■ Work to be completed ■
Go through the lines below and copy any that hold the string "will".
= = = = = = =
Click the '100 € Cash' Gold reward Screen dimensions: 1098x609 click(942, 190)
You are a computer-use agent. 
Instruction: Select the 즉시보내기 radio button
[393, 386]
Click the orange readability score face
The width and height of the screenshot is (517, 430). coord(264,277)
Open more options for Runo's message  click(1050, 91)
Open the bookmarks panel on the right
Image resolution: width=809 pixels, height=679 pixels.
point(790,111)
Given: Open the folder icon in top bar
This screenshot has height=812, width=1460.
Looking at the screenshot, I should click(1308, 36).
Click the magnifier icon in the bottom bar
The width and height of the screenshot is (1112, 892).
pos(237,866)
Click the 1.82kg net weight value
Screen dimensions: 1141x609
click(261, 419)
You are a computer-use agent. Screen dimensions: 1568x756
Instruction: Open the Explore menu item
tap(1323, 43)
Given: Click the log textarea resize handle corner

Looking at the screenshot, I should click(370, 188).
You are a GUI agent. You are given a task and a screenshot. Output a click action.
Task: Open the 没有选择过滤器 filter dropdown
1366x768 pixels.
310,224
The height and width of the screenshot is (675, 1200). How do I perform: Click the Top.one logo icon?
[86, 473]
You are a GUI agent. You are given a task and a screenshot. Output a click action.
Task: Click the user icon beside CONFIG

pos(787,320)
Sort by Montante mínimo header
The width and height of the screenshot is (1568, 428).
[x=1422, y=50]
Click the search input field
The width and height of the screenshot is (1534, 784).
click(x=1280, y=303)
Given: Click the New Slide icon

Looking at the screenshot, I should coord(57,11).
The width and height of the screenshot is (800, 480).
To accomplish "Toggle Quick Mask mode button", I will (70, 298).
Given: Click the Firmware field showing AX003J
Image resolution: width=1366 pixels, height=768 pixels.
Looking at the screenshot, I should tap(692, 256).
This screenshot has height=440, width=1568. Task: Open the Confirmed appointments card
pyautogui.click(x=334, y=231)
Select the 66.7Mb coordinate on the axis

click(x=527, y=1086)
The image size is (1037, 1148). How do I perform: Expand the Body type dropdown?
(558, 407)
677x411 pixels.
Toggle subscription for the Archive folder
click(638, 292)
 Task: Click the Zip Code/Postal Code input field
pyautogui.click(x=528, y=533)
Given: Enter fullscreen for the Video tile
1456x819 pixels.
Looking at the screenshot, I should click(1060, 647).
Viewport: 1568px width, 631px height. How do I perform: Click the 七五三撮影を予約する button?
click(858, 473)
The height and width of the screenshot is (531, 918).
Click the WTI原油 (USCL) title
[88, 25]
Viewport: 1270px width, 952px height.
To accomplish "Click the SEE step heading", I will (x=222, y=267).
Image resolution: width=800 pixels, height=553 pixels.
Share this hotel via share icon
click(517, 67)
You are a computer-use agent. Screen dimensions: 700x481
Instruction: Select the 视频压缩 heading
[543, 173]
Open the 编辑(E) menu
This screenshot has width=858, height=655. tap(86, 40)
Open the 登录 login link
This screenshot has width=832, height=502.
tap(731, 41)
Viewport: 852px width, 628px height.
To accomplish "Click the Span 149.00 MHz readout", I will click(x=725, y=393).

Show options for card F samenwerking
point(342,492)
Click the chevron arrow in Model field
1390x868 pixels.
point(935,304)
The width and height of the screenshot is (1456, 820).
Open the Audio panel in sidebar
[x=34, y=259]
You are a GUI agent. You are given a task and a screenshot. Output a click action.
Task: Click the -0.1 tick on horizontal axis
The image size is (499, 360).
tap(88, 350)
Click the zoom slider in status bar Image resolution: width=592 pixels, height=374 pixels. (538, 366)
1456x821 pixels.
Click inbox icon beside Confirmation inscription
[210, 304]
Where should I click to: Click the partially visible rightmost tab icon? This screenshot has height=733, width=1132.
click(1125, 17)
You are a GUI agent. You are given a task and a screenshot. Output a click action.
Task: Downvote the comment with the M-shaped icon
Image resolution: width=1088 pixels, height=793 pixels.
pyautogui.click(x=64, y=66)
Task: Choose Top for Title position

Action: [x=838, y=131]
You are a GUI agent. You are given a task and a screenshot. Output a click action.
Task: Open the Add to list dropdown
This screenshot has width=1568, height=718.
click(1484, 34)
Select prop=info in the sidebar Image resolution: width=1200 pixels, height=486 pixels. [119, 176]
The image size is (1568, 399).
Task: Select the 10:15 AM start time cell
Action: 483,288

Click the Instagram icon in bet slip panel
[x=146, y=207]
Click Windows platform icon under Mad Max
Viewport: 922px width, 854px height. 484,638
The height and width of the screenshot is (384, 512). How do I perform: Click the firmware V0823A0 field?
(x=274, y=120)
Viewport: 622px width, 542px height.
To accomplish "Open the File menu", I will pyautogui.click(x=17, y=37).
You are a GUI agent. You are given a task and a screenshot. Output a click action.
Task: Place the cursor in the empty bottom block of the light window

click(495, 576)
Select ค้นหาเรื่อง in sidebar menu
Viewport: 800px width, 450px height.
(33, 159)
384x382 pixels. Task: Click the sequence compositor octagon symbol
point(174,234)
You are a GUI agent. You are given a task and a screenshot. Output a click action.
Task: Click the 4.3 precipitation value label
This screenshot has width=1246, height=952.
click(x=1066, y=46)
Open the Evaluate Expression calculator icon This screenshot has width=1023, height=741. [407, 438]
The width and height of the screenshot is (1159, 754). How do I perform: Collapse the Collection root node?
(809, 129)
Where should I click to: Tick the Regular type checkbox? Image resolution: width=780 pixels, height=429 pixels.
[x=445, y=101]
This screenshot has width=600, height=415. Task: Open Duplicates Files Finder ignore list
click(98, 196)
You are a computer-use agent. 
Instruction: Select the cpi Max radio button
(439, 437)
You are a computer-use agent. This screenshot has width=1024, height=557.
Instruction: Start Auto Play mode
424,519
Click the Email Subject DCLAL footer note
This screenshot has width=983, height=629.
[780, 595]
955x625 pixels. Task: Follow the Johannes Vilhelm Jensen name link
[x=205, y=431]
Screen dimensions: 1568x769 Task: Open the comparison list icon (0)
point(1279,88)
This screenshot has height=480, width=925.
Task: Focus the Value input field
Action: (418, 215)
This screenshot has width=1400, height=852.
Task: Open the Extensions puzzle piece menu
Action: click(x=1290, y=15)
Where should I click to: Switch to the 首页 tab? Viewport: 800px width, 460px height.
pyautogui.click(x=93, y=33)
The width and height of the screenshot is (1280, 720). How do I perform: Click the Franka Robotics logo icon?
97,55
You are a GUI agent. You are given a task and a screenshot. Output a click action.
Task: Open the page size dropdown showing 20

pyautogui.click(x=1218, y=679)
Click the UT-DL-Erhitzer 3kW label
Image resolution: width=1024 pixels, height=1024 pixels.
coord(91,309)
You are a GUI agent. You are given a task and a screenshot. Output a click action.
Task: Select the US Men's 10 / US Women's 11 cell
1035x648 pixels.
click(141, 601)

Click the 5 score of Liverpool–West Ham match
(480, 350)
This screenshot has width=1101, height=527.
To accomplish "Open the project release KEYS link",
= = = = = = =
■ Exercise response ■
To accomplish "Toggle Quick Mask mode button", I will (70, 298).
To accomplish "Click the SEE step heading", I will (x=222, y=267).
To accomplish "Click the Span 149.00 MHz readout", I will click(x=725, y=393).
To accomplish "Open the File menu", I will pyautogui.click(x=17, y=37).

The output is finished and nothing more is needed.